The Japanese grasp of rhythm and accent in plant arrangements far excels our own, as does the marshaling of detail into significant and relevant patterns. It is the esthetic conception which is the foundation of this virtuosity that must be allowed to seep into our artistic consciousness." (From Gardens in the Modern Landscape)
"Traditional Japanese architecture was not widely known in Europe at the beginning of the Twenties…. I don't know whether there was any direct influence from Japanese architecture on modern architecture while the basic development took place. Later on, of course, I was very much impressed by traditional Japanese architecture, and I found in it at many points a confirmation of my own aims."
"Japanese wooden architecture…will have a strong influence… upon all modern architectural design.
To me it is inspirational in its simplicity, its usefulness of purpose, its recognition of forms in nature and finally in its conformity to a mode of simple yet elegant living." [End Page 25]

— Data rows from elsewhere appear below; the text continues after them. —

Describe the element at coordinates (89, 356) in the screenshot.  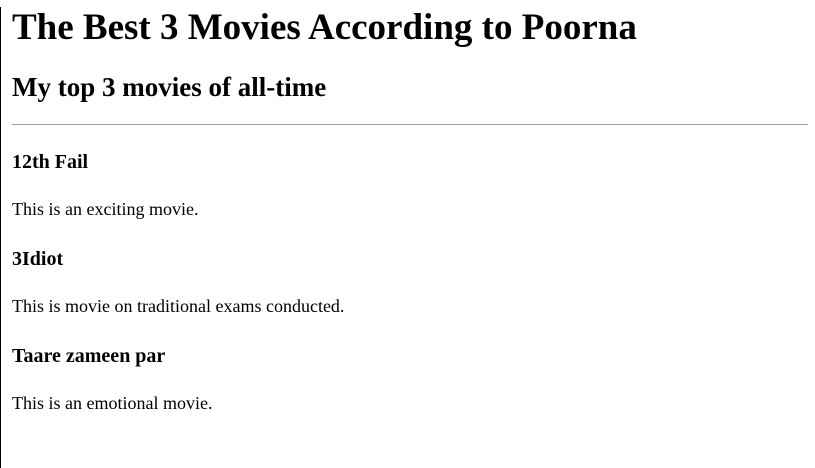
I see `movie-title: Taare zameen par` at that location.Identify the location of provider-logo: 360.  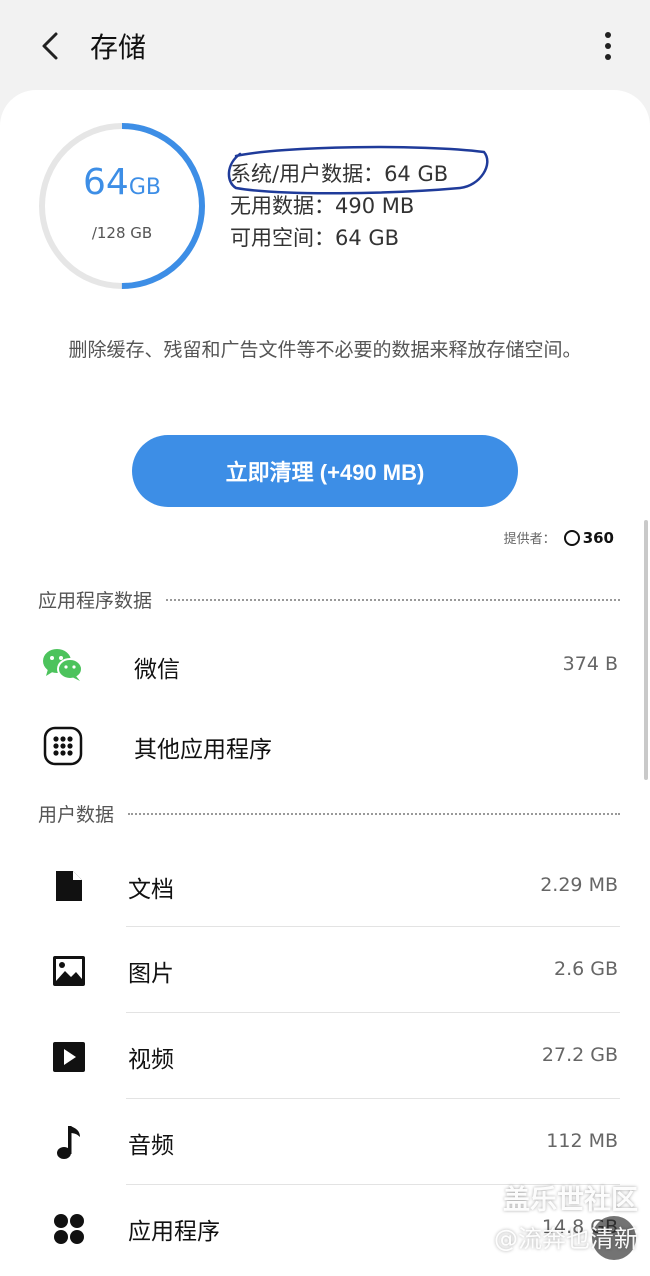
(588, 538).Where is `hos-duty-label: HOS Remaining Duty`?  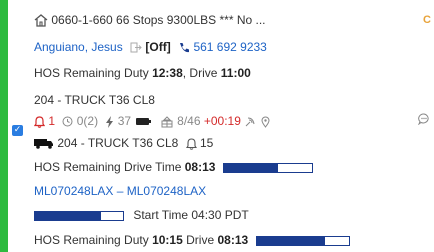
hos-duty-label: HOS Remaining Duty is located at coordinates (92, 73).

"From my early beginnings as an architect, I was greatly intrigued and attracted by the Japanese house. Its lightness, its flexibility and pleasing lines impressed me deeply. The restrained order of its standardized building parts appealed to me as the hallmark of a deeply rooted culture adaptable to any new development. The elements for today's industrial prefabrication seem to be inherent in this ancient modular conception which simultaneously left freedom for a great variety of compositions, avoiding monotony.

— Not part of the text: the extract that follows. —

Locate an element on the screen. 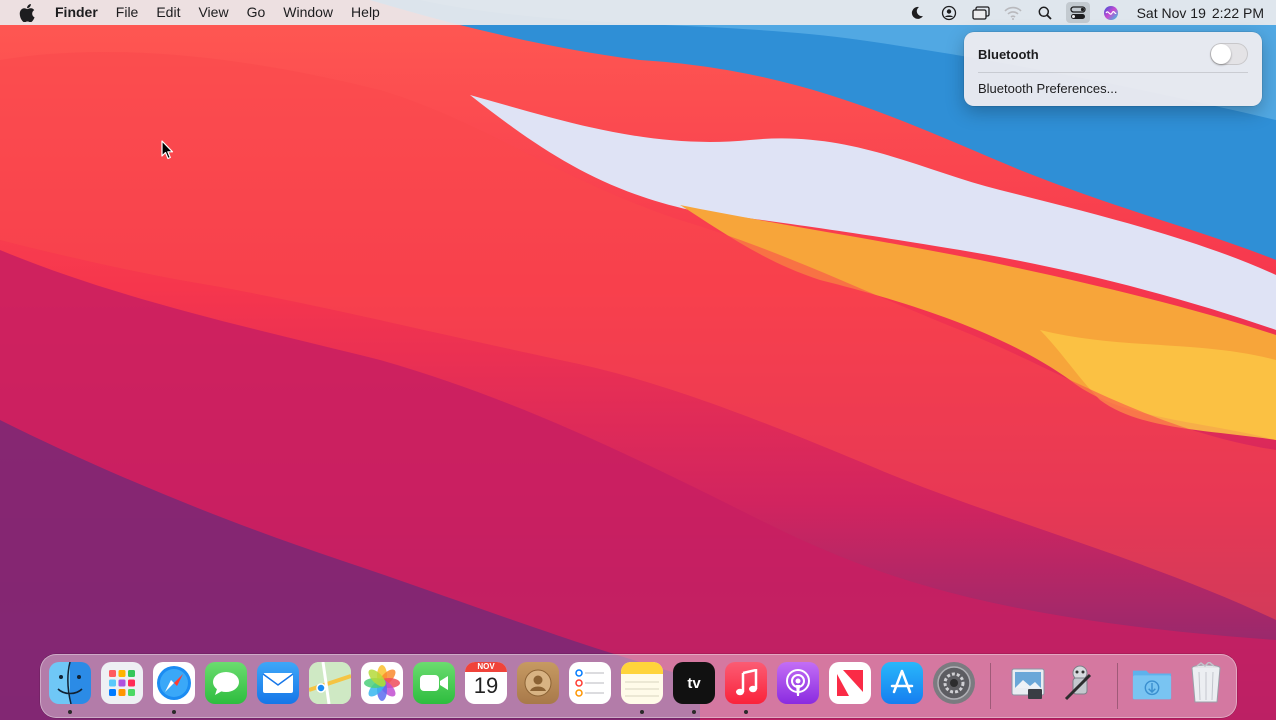 Image resolution: width=1276 pixels, height=720 pixels. menu-go: Go is located at coordinates (256, 12).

I consider it a challenging task for the new generation of Japanese architects to find the fitting links between that flexible, traditional concept of the old craft periods and the new development on an industrial basis."

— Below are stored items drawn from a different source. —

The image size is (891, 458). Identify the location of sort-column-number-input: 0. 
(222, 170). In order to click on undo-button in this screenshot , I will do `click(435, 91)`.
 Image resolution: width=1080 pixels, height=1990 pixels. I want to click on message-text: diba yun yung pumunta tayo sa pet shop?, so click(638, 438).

Western industry's steel stanchions on the stone footings of a Katsura Palace! Is this the right way for a country with a great handicraft tradition? Japan's young architects say that they will soon have the technology they need to realize the dreams of today's Western leaders. But is there not something in the tradition of Japan herself which can make a new and original contribution? If there is, the young Japanese architects may again have a lesson to teach the West, just as their fathers had before them.
________
Memorial Museum, Peace Center, Hiroshima
Winning Design, City Hall Competition, Shimonoseki
Reception Rooms, Hotel Hasshokan, Nagoya
Aquarium Project, Ueno Park Zoo, Tokyo
[End Page 26]
Exhibition Building, Kobe Fair
Nurses' Training School, Teishin Hospital, Tokyo
Dormitories, Tel. & Tel. Training School, Tokyo
Museum of Modern Art, Kamakura
[End Page 27]
Note
This essay first appeared as Ryuichi Hamaguchi, "Japan's Postwar Buildings: Japanese Architecture and the West," Architectural Forum, vol. 98, no. 1 (January 1953): 138–49. Our intention was to reproduce the pages of this essay exactly as they appeared in the 1953 publication, but we were not able to do so because of permissions issues. Although we have found some discrepancies in the original captions, we have decided to reproduce them as is, in keeping with Hamaguchi's editorial policy.